-- GIVEN PROBLEM A --
Write out the rows from the line containing "Click the 1d timestamp on Ben's tweet" through the end of the rows, with both ends included, and leave out the pictures.

======== EXCERPT PROVIDED ========

The following table lists a few example case studies that would be suitable for each experience level.

Case Study Data Import Data Wrangling Data Visualization Statistics
School Shootings in the United States Intermediate Beginner Advanced Beginner
Disparities in Youth Disconnection Intermediate Beginner Beginner Beginner
Opioids in United States Intermediate Beginner Beginner Intermediate
Vaping Behaviors in American Youth Beginner Beginner Beginner Intermediate
Mental Health of American Youth Advanced Beginner Beginner Beginner
Exploring global patterns of obesity across rural and urban regions Intermediate Beginner Beginner Beginner
Influence of Multicollinearity on Measured Impact of Right-to-Carry Gun Laws - Part 1 Beginner Advanced NA NA
Influence of Multicollinearity on Measured Impact of Right-to-Carry Gun Laws - Part 2 NA NA Intermediate Advanced
Exploring CO2 emissions across time Beginner Beginner Beginner Beginner
Exploring global patterns of dietary behaviors associated with health risk Intermediate Intermediate Intermediate Intermediate
Predicting Annual Air Pollution Beginner Beginner Intermediate Advanced
Exploring health expenditure using state-level data in the United States Beginner Beginner Beginner Beginner

3.4 Troubleshooting

You may encounter errors trying to render our case studies.

In which case, we suggest that you check the “Session Info” section under the “Additional Information”section of the case study to see what versions of packages we used.

R packages versions can have updates to arguments and function names that can cause code to work differently or can break the code.

If you encounter an error, this is likely the reason. We try to update our case studies when we can, but we can’t always update the information in a timely manner as this is currently a passion project. You can either use the error message from trying to knit the case study to determine what function may have been updated or deprecated (we recommend this option to help you or your students learn the most up-to-date information), or you can use the versions of the packages that are shown in our Session Info section and load the versions that we used, following the directions here.

3.5 Example Use Cases

Because the case studies were developed to be modular and stand-alone, they can be used in a variety of ways that cater to the learner’s goals, experience, and interests. Below, we provide a few examples of how case studies have been used previously. If you use Open Case Studies in a new way, we would love to hear about it!

========

-- GIVEN PROBLEM B --
According to the case study excerpt, which section of a case study shows the package versions that were used?

======== THE RECORDS ========

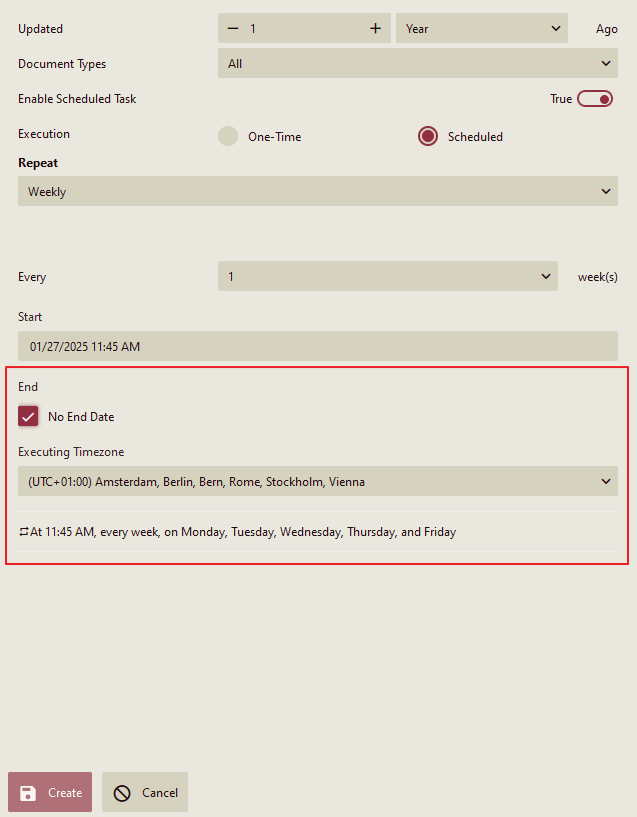Click the chevron arrow in Document Types field

[x=606, y=64]
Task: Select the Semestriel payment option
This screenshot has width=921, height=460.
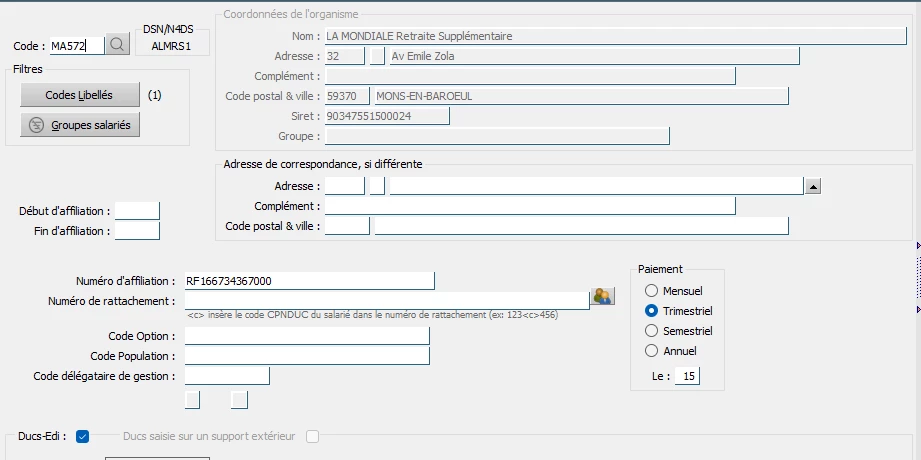Action: coord(653,331)
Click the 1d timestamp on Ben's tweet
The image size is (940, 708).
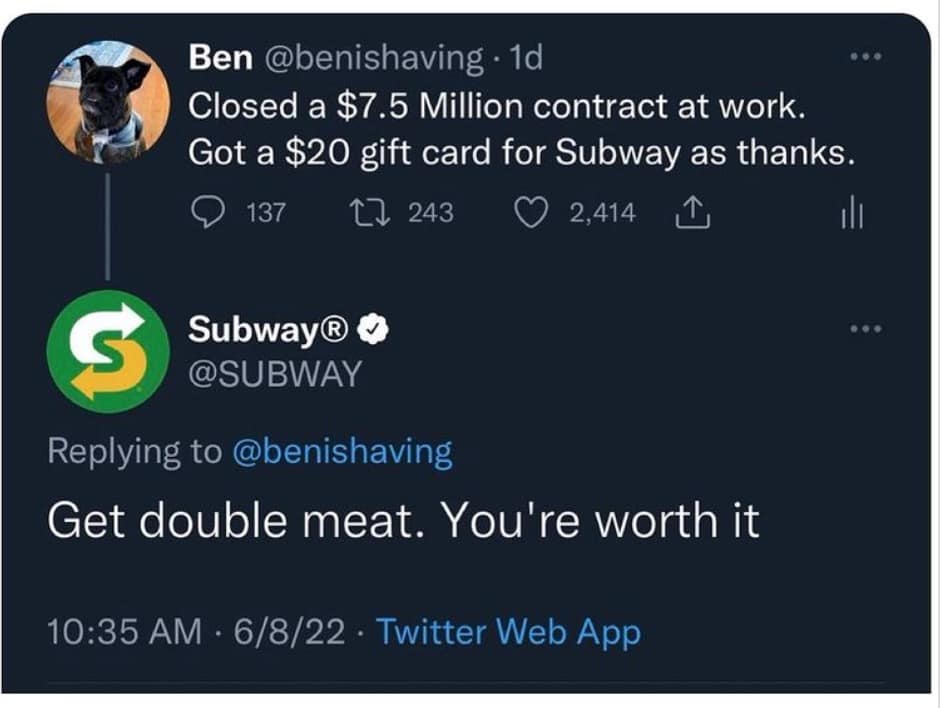click(x=526, y=58)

========

-- TASK SOLUTION A --
Click the 1d timestamp on Ben's tweet
The image size is (940, 708).
click(x=526, y=58)

-- TASK SOLUTION B --
The "Session Info" section under the "Additional Information" section.